* **Instructions for the task**: State how many lines of the listing below include the word "icon". Give only the number.
================================
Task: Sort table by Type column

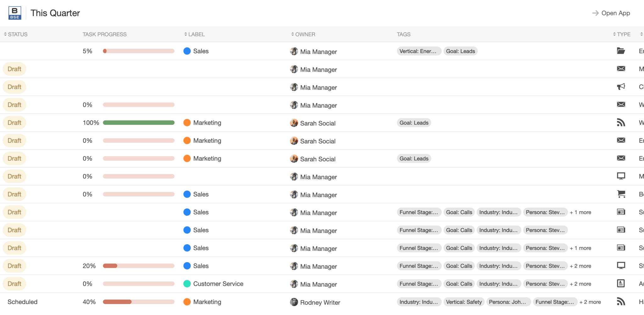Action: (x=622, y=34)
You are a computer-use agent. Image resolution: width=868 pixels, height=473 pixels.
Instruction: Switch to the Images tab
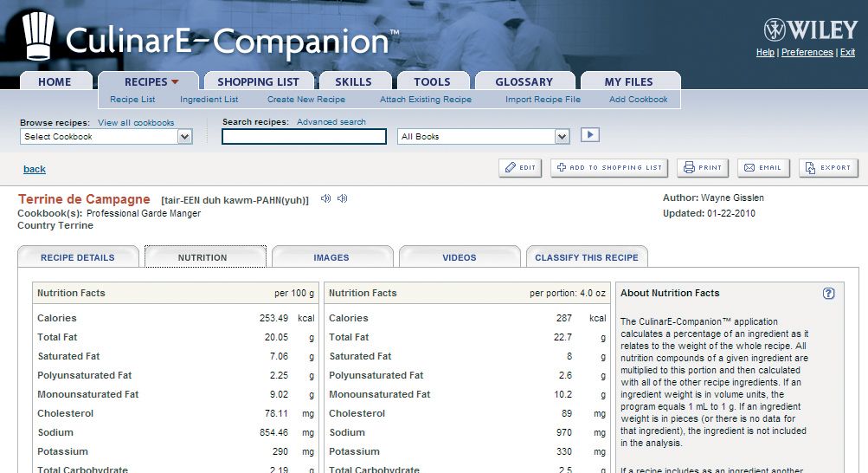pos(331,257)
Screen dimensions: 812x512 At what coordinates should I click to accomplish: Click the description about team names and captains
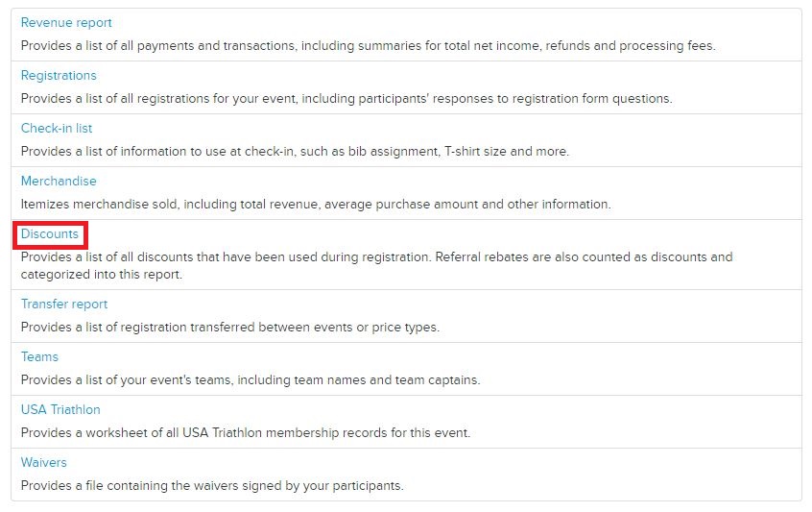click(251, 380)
================================
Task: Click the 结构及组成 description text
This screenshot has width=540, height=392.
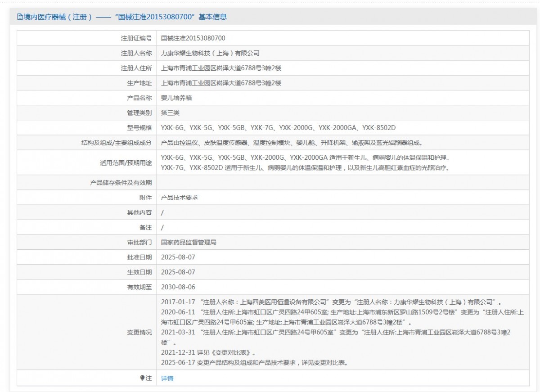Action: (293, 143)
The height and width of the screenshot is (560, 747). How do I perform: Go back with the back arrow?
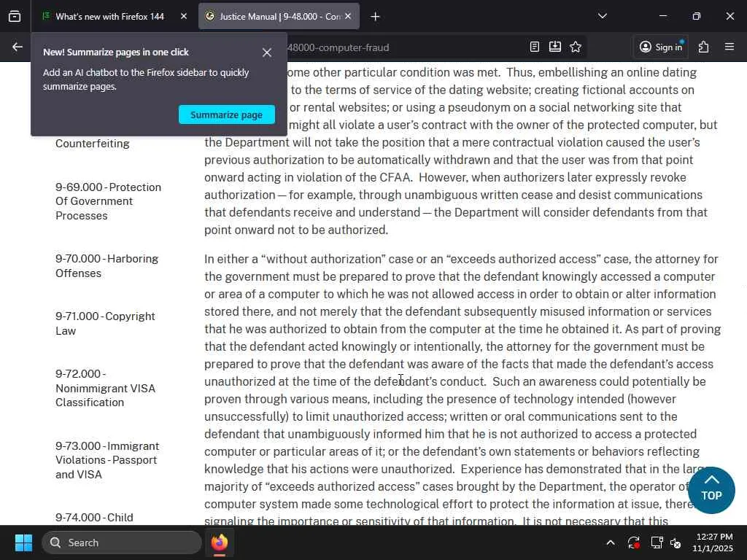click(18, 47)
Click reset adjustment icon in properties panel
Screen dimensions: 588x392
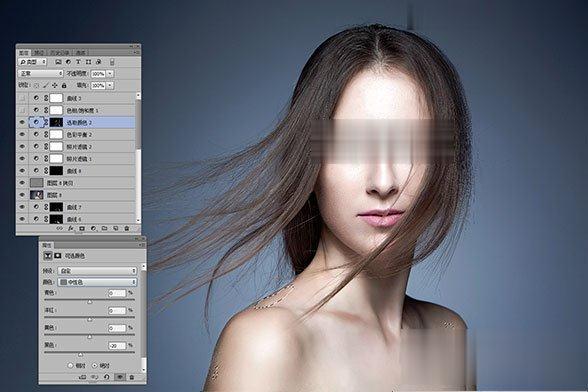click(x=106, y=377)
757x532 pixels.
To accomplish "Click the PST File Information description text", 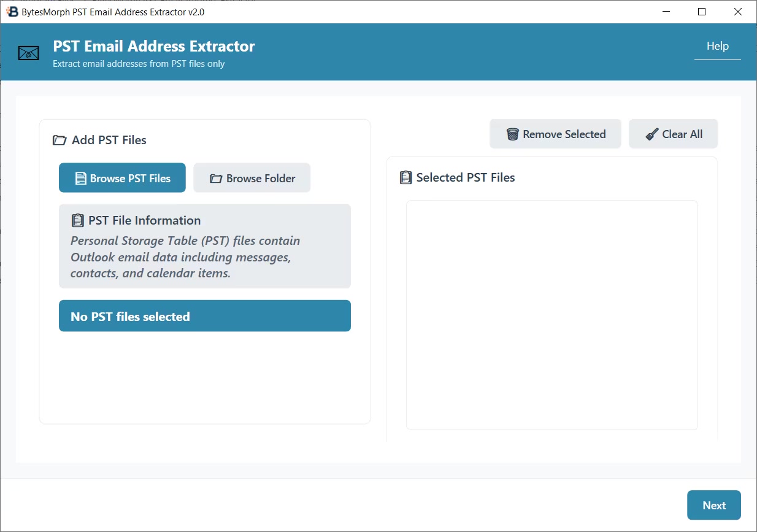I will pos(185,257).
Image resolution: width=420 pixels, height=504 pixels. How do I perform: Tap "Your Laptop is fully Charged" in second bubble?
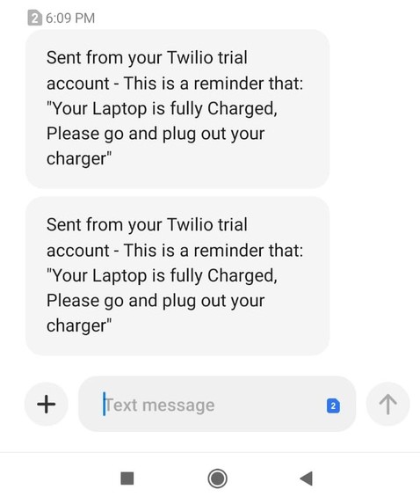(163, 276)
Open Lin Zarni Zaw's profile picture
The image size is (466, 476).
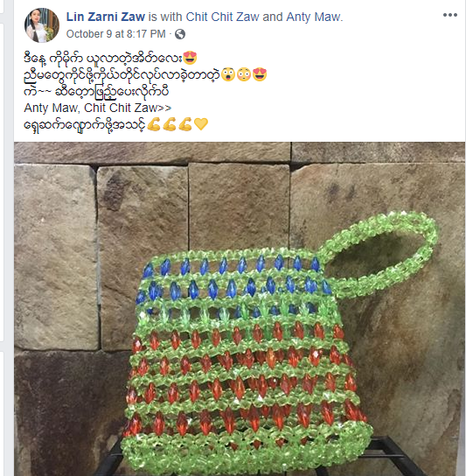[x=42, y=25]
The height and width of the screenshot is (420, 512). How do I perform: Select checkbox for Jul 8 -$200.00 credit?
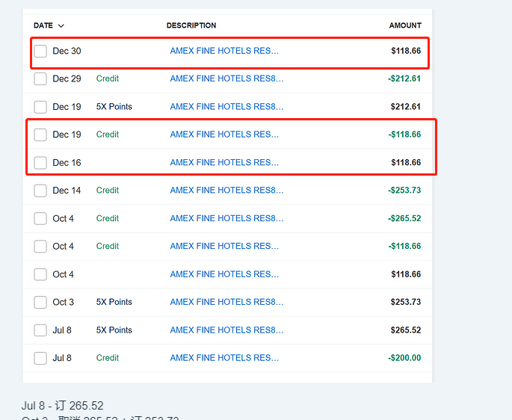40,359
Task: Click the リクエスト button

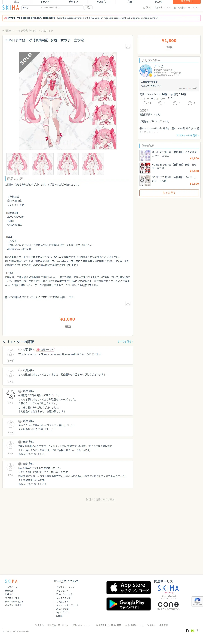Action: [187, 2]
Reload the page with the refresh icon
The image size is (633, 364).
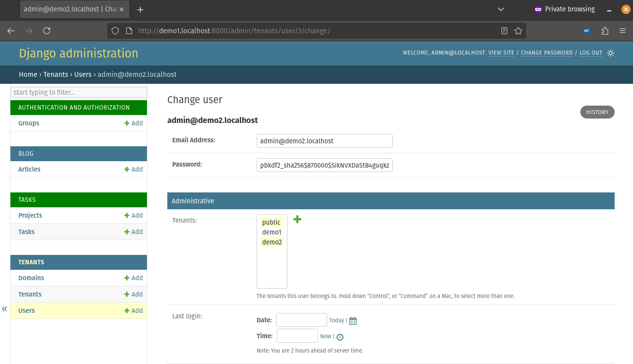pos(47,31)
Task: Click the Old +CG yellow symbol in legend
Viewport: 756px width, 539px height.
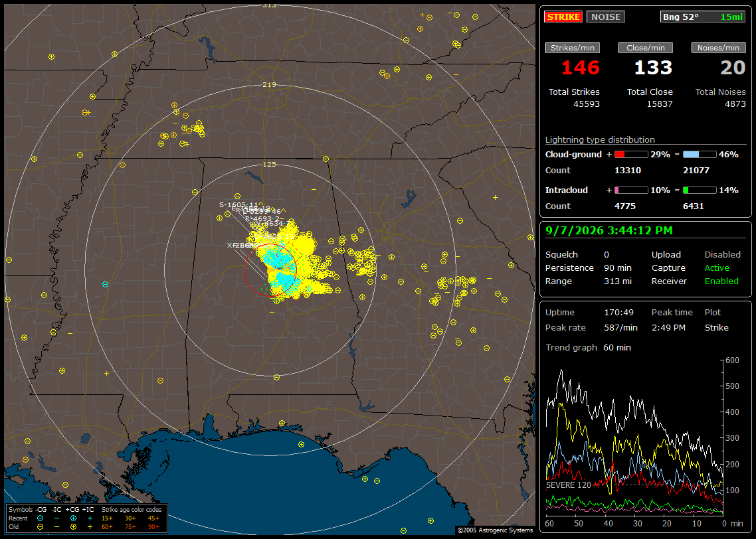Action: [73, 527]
================================
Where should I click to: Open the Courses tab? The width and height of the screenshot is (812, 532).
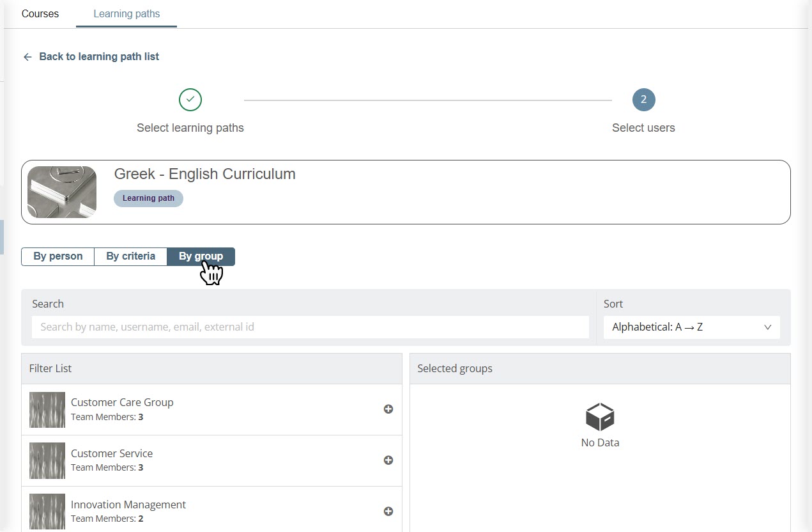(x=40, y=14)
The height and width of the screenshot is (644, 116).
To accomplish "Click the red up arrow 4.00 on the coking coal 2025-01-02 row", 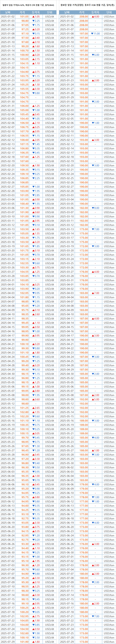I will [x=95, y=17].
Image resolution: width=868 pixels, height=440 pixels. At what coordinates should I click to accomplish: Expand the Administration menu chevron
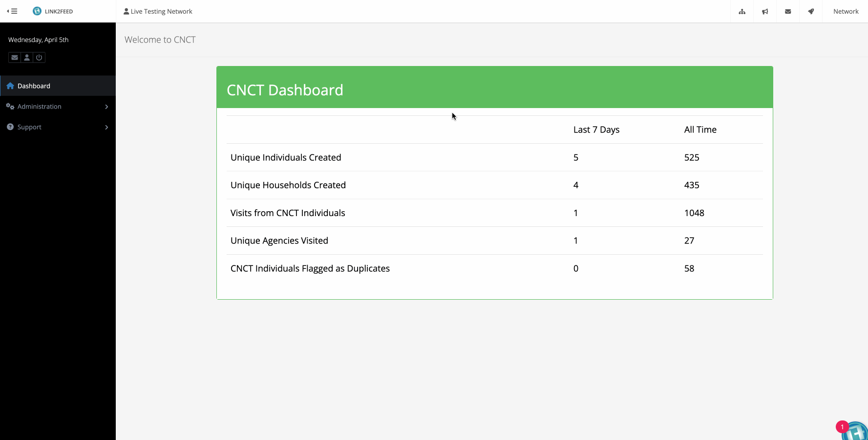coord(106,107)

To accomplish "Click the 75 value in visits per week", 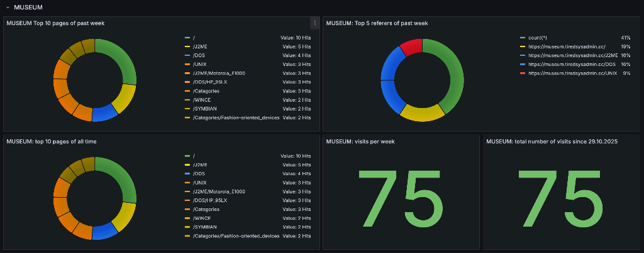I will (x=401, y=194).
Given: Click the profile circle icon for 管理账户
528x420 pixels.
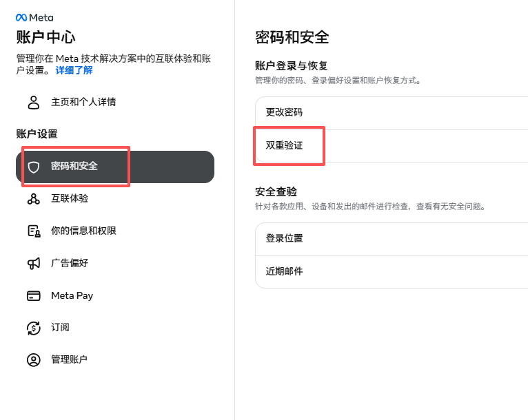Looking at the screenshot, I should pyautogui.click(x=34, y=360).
================================
* **Your solution**: 3